[Items from a dataset]
-=-=-=-=-

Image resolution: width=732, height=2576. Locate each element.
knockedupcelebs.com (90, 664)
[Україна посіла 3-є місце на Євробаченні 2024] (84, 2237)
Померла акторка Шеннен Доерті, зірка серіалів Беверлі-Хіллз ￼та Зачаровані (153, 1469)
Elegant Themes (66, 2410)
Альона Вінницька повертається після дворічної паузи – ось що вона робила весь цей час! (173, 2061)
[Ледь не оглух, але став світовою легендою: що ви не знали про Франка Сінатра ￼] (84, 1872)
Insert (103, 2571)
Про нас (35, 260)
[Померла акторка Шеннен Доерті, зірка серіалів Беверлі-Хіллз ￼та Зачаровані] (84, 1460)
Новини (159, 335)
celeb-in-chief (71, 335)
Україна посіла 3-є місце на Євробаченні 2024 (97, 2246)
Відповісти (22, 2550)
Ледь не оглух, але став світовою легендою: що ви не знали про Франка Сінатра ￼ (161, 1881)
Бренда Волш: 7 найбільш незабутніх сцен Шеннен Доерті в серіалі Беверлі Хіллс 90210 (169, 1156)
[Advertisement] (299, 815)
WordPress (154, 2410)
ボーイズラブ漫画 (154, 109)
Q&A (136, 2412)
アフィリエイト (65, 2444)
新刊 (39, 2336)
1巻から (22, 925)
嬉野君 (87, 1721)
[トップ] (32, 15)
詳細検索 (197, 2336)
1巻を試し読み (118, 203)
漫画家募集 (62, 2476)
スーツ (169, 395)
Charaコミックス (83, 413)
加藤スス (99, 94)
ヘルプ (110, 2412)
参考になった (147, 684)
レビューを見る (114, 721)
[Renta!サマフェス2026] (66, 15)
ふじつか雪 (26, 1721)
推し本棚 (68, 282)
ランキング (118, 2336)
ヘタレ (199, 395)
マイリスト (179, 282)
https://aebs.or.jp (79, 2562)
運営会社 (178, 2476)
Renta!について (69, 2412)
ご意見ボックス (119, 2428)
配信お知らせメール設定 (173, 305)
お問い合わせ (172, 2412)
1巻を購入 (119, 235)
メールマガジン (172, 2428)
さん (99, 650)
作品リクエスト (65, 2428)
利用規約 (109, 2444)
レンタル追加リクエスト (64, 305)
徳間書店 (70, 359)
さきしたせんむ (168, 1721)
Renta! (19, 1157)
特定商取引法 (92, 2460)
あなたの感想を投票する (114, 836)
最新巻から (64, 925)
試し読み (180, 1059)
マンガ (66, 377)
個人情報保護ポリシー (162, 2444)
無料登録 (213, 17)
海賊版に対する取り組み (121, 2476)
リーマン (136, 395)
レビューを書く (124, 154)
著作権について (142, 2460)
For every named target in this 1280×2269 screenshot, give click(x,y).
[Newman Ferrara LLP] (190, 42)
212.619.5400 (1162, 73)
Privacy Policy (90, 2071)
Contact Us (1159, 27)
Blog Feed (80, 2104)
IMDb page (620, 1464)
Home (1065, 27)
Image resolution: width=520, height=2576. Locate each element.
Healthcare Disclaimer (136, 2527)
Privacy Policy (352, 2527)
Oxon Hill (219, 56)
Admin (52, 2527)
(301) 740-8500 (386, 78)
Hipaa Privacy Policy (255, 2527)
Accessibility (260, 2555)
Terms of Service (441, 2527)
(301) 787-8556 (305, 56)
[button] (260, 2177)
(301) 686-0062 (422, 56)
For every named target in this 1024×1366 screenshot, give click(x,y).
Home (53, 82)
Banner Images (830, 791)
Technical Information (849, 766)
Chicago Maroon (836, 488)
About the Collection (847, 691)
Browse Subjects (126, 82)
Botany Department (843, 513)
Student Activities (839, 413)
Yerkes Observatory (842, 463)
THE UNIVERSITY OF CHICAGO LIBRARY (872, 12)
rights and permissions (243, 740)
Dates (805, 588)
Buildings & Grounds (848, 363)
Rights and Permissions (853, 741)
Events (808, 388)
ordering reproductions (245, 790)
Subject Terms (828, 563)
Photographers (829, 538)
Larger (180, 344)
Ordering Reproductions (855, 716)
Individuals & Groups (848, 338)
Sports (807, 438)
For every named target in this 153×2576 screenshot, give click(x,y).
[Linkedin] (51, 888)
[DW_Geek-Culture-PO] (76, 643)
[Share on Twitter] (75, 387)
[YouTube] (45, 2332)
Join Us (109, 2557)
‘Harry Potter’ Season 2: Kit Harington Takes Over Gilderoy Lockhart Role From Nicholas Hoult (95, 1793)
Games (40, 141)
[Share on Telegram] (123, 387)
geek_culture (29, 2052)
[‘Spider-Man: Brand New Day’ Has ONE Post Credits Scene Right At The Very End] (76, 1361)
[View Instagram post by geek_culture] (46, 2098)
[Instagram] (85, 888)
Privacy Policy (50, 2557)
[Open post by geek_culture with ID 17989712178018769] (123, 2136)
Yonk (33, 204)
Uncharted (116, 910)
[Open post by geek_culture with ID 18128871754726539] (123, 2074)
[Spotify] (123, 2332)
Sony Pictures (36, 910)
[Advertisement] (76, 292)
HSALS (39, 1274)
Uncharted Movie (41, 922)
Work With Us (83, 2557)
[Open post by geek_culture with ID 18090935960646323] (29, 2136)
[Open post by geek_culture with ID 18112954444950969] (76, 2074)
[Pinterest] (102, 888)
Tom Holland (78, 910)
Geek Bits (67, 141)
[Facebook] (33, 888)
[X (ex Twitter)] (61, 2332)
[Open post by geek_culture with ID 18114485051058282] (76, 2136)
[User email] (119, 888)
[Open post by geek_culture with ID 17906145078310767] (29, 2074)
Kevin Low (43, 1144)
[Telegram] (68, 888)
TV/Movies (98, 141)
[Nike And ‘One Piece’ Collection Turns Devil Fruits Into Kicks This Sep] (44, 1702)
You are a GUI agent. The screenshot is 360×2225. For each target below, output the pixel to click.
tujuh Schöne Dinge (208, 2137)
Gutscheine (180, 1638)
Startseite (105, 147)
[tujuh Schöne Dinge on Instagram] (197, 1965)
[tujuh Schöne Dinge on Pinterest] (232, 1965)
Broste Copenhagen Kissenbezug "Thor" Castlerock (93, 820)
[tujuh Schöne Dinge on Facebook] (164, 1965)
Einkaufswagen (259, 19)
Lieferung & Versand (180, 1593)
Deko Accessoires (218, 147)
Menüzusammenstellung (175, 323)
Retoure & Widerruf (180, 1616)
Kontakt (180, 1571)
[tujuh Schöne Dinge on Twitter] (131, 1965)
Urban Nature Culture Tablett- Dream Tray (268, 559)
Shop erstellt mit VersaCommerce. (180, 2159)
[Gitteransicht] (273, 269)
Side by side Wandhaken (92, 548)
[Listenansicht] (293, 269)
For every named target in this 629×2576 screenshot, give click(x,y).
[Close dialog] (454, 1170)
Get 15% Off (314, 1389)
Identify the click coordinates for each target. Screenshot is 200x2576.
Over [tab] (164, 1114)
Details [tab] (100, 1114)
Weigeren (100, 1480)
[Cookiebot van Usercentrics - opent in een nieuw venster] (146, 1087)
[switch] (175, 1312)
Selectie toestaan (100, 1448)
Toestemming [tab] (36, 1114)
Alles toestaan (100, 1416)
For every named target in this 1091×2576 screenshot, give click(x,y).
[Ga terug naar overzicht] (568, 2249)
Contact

-=-=-=-=-

■ **Task item**
All that belongs in your answer is the stretch of entries above from the line with "[Advertisement] (76, 292)" through the line with "TV/Movies (98, 141)", printed exactly.

■ **Written response**
[Advertisement] (76, 292)
HSALS (39, 1274)
Uncharted Movie (41, 922)
Work With Us (83, 2557)
[Open post by geek_culture with ID 18090935960646323] (29, 2136)
[Open post by geek_culture with ID 18112954444950969] (76, 2074)
[Pinterest] (102, 888)
Tom Holland (78, 910)
Geek Bits (67, 141)
[Facebook] (33, 888)
[X (ex Twitter)] (61, 2332)
[Open post by geek_culture with ID 18114485051058282] (76, 2136)
[User email] (119, 888)
[Open post by geek_culture with ID 17906145078310767] (29, 2074)
Kevin Low (43, 1144)
[Telegram] (68, 888)
TV/Movies (98, 141)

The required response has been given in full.